Stored data:
>>
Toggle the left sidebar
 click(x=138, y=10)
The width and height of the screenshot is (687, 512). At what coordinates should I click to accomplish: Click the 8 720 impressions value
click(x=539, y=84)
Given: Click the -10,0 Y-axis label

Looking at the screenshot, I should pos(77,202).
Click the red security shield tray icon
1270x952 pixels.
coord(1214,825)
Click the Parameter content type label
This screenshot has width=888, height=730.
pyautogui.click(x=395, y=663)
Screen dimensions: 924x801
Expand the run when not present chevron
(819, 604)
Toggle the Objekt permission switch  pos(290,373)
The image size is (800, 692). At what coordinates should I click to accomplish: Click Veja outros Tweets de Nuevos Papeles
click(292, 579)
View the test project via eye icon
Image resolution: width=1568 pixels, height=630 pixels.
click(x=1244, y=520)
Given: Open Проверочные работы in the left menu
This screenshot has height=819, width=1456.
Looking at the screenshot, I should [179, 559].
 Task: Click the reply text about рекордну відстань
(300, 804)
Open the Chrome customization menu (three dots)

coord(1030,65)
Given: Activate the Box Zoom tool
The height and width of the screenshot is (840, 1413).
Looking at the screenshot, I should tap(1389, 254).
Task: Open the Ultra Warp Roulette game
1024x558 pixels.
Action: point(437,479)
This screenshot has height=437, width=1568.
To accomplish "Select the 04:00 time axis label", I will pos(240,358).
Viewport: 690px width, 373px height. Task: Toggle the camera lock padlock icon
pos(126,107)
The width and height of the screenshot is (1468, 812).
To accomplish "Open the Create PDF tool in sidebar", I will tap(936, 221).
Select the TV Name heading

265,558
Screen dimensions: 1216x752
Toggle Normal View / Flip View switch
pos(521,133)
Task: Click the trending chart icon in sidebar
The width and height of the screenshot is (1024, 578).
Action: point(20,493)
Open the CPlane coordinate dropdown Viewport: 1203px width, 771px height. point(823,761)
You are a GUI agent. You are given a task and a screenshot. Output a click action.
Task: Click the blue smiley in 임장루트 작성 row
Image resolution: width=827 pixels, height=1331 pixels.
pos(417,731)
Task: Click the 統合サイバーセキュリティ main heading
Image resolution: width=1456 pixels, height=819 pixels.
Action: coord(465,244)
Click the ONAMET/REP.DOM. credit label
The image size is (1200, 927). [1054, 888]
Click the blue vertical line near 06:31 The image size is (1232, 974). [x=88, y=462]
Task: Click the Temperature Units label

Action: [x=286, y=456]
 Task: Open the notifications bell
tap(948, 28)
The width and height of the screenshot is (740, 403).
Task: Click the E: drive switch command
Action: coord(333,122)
<<
Please arrange all the items above as a numbered list, leaving out the blank lines.

1. Toggle the left sidebar
2.  click(x=138, y=10)
3. The width and height of the screenshot is (687, 512). At what coordinates should I click to accomplish: Click the 8 720 impressions value
4. click(x=539, y=84)
5. Given: Click the -10,0 Y-axis label
6. Looking at the screenshot, I should pos(77,202).
7. Click the red security shield tray icon
8. 1270x952 pixels.
9. coord(1214,825)
10. Click the Parameter content type label
11. This screenshot has width=888, height=730.
12. pyautogui.click(x=395, y=663)
13. Screen dimensions: 924x801
14. Expand the run when not present chevron
15. (819, 604)
16. Toggle the Objekt permission switch  pos(290,373)
17. The image size is (800, 692). At what coordinates should I click to accomplish: Click Veja outros Tweets de Nuevos Papeles
18. click(292, 579)
19. View the test project via eye icon
20. Image resolution: width=1568 pixels, height=630 pixels.
21. click(x=1244, y=520)
22. Given: Open Проверочные работы in the left menu
23. This screenshot has height=819, width=1456.
24. Looking at the screenshot, I should [179, 559].
25.  Task: Click the reply text about рекордну відстань
26. (300, 804)
27. Open the Chrome customization menu (three dots)
28. coord(1030,65)
29. Given: Activate the Box Zoom tool
30. The height and width of the screenshot is (840, 1413).
31. Looking at the screenshot, I should tap(1389, 254).
32. Task: Open the Ultra Warp Roulette game
33. 1024x558 pixels.
34. Action: point(437,479)
35. This screenshot has height=437, width=1568.
36. To accomplish "Select the 04:00 time axis label", I will pos(240,358).
37. Viewport: 690px width, 373px height. Task: Toggle the camera lock padlock icon
38. pos(126,107)
39. The width and height of the screenshot is (1468, 812).
40. To accomplish "Open the Create PDF tool in sidebar", I will tap(936, 221).
41. Select the TV Name heading
42. 265,558
43. Screen dimensions: 1216x752
44. Toggle Normal View / Flip View switch
45. pos(521,133)
46. Task: Click the trending chart icon in sidebar
47. The width and height of the screenshot is (1024, 578).
48. Action: point(20,493)
49. Open the CPlane coordinate dropdown Viewport: 1203px width, 771px height. point(823,761)
50. You are a GUI agent. You are given a task and a screenshot. Output a click action.
51. Task: Click the blue smiley in 임장루트 작성 row
52. Image resolution: width=827 pixels, height=1331 pixels.
53. pos(417,731)
54. Task: Click the 統合サイバーセキュリティ main heading
55. Image resolution: width=1456 pixels, height=819 pixels.
56. Action: coord(465,244)
57. Click the ONAMET/REP.DOM. credit label
58. The image size is (1200, 927). [1054, 888]
59. Click the blue vertical line near 06:31 The image size is (1232, 974). [x=88, y=462]
60. Task: Click the Temperature Units label
61. Action: [x=286, y=456]
62.  Task: Open the notifications bell
63. tap(948, 28)
64. The width and height of the screenshot is (740, 403).
65. Task: Click the E: drive switch command
66. Action: coord(333,122)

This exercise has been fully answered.